Qual é a atualidade do pensamento de Georg Lukács? Esta é a pergunta que abre o ensaio sobre o pensador húngaro de expressão alemã, de Arlenice Almeida da Silva. Autor de obra imensa, polêmica e variada, por diversas vezes marcadas pela conjuntura, Lukács é analisado em sua dimensão filosófica e, mais especificamente, no campo da estética. Ao articular arte, sociedade e política, o autor participa das transformações pelas quais passou a estética no século 20. Para isso, a autora apresenta as diversas fases do pensamento estético de Lukács (1885-1971), desde a juventude até suas obras mais influentes, como A alma e as formas, A teoria do romance e Filosofia da arte, chegando à obra de maturidade, Estética.

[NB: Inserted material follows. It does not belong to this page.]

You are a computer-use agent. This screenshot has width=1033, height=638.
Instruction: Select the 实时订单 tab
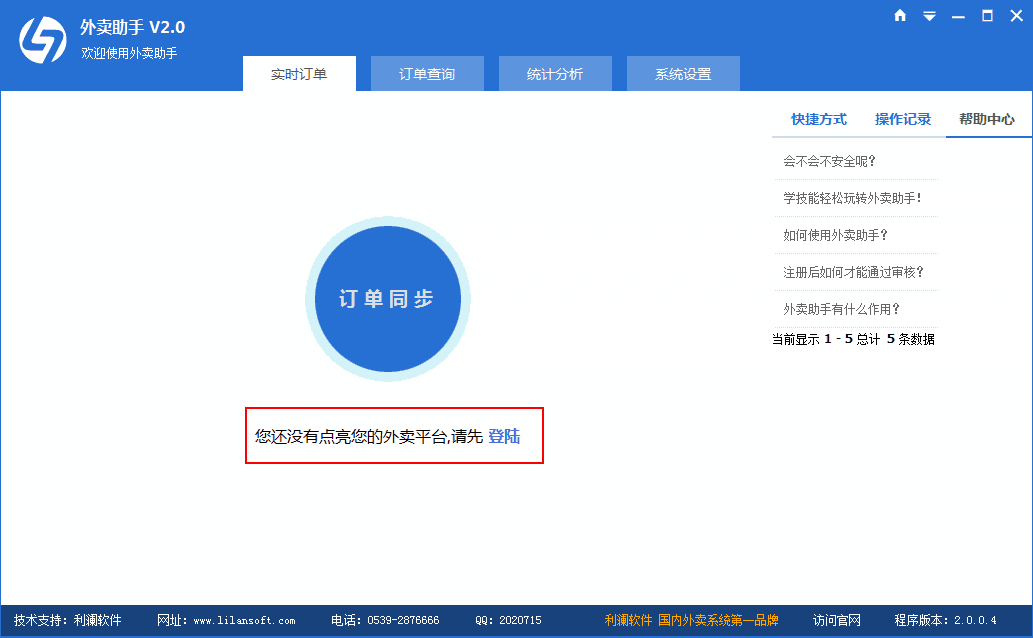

O artigo apresenta ainda obras de força filosófica e política do autor, como História e consciência de classe e Ontologia. Sobre a influência de Lukács no Brasil, são apresentados nomes que vão de Antonio Candido a Alfredo Bosi, passando por Roberto Schwarz e Michel Lowy, chegando à geração atual, que vem analisando a reflexão filosófica do autor de uma perspectiva histórica, destacando a relação de seu pensamento com o tempo.

Na sequência, o livro apresenta a vida e obra da polonesa Rosa Luxemburgo (1871-1919), que tem seu pensamento articulado com os grandes fatos da política de seu tempo. Isabel Loureiro mostra que não é possível compreender o pensamento político e econômico de Rosa Luxemburgo fora dos embates de sua época e da ação internacionalista do movimento dos trabalhadores. “O público, que só conhecia a militante, a oradora, a polemista, a teórica marxista, ficou boquiaberto ao descobrir que a ‘sanguinária Rosa’ era uma mulher inteligente, sensível, sempre pronta a consolar os amigos, apaixonada pela natureza e pelas artes, uma intelectual sintonizada com a vida cultural de seu tempo”, sintetiza Isabel Loureiro. Seus amores, a difícil elaboração de sua obra (muitas vezes escrita no cárcere), a defesa da ação revolucionária e a relação entre socialismo e democracia são alguns dos momentos tratados no texto. Sobre a presença de Rosa Luxemburgo no Brasil, a autora lembra desde teóricos como Mário Pedrosa à origem do Partido dos Trabalhadores, chegando aos movimentos sociais, como o MST, em sua defesa da democracia centrada na autonomia das massas, e portanto além da dimensão meramente representativa.